Olhou em volta e não viu nenhuma câmara de vigilância. Ainda não haviam
instalado. Avançou com o monomobil até onde pôde. Daí pra frente, ao sair do veículo
refrigerado, teria que usar a capa defletora de raios solares. Mesmo protegido
pela capa o calor era intenso. Caminhou sobre a terra esturricada até as
ruínas. Nada de maior interesse lá, mas
viu um buraco que dava para o que era o porão do edifício. Uma escada de
degraus toscos de metal fora encostada. Celso 4268-Y arriscou. Chegado ao solo, iluminou o vasto recinto com
potente lanterna. Ficou maravilhado. Por toda parte, empilhados no chão ou
ainda fixados nas paredes, havia quadros pintados com as mais diversas cenas.

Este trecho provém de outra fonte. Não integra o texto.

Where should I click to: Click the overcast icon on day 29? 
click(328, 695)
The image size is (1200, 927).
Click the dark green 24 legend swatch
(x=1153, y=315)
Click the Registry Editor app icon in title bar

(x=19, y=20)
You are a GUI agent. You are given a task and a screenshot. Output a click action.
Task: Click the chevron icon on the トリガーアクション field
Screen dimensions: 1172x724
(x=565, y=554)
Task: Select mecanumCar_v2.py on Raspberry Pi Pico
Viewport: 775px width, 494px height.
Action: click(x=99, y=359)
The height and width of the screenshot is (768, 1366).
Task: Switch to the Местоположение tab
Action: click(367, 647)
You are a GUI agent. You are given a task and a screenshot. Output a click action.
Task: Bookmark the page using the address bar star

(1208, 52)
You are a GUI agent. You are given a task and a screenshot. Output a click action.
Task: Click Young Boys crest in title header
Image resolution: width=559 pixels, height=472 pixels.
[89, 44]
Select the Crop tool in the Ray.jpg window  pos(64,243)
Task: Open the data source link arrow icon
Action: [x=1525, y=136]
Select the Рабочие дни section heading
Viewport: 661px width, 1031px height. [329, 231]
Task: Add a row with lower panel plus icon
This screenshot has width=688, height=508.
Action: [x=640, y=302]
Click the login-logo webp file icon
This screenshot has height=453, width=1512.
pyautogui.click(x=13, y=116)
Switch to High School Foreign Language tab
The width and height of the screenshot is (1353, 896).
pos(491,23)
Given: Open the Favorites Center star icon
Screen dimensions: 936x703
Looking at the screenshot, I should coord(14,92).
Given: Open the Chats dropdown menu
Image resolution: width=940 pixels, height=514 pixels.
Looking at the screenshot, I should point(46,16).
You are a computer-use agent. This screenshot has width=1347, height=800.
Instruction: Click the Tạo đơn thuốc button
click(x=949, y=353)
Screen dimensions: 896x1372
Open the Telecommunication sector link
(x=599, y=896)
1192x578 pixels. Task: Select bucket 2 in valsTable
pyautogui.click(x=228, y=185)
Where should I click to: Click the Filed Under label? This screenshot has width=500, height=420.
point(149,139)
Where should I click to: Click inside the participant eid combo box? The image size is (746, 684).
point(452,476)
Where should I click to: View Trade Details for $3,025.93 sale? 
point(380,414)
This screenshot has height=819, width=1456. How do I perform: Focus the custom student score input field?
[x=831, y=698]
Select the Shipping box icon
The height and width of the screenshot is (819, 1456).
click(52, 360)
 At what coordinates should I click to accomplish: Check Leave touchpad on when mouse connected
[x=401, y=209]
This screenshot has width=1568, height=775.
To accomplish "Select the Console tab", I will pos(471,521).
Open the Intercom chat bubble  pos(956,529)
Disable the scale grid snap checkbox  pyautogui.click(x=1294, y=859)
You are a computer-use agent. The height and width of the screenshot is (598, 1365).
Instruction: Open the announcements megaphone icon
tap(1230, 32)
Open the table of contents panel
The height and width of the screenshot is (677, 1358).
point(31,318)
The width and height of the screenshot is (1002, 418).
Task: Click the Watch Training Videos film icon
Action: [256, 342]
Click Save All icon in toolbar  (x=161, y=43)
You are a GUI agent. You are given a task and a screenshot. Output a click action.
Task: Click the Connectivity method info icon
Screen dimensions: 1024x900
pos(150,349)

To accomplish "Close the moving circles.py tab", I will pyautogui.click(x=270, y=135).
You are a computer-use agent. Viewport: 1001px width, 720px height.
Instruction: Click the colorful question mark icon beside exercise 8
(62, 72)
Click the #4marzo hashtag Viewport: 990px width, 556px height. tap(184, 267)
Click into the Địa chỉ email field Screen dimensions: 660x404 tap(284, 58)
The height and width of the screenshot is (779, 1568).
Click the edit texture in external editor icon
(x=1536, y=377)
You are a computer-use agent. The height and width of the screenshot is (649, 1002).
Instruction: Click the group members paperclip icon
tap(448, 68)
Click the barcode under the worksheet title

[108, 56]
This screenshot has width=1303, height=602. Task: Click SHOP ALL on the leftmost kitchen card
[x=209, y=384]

Retratos de pessoas, paisagens, animais, flores, cenas da vida de cidades
antigas.
Era
aquilo que em seu treinamento tinham chamado de museu, mas ele nunca tinha
visto. Nem lhe tinham mostrado as obras de arte que diziam ter existido
naqueles museus. Como lhe explicaram, elas tinham sido feitas com técnicas
primitivas usando tintas e pincéis e placas de madeira e tecido que nunca
conseguiriam chegar aos pés da arte cibernética com seus milhões de pixels e
cores infinitas!
Celso
4268-Y ficou parado frente a algumas telas encostadas na parede. Eram de um
mesmo sujeito, o mesmo estilo, as marcas da tinta aplicada em largas
pinceladas. O artista estava deslumbrado. Os rostos, alguns com infinita
tristeza e outros alegres em telas desbotadas, mas ainda coloridas. Nunca tinha
criado rostos ou algo expressivo. Era proibido. A arte devia servir apenas ao bem-estar
dos seres. Celso abaixou-se viu que em cada tela havia um conjunto de rabiscos
em preto. Era a escrita da época, manual, agora abandonada. Devia ser o nome do
pintor. As letras maiores, de formato padrão conseguiu ler, PORTINARI.
Numa
das telas havia um prédio antigo e um enorme veículo preto que reconheceu como
sendo um trem, equipamento que servia de transporte no segundo milênio. A tela
mostrava uma única pessoa no ato de embarcar no veículo. A destreza do pintor deu ao ato todo o
movimento do quadro. Um pé já dentro do trem, o outro ainda apoiado na
plataforma.
Celso,
mesmerizado, olhava fixamente a cena. Até que percebeu que o único passageiro
era o próprio pintor. Celso deu um passo adiante e se viu na plataforma. Entrou
no trem da Mogiana, a caminho de Brodowski.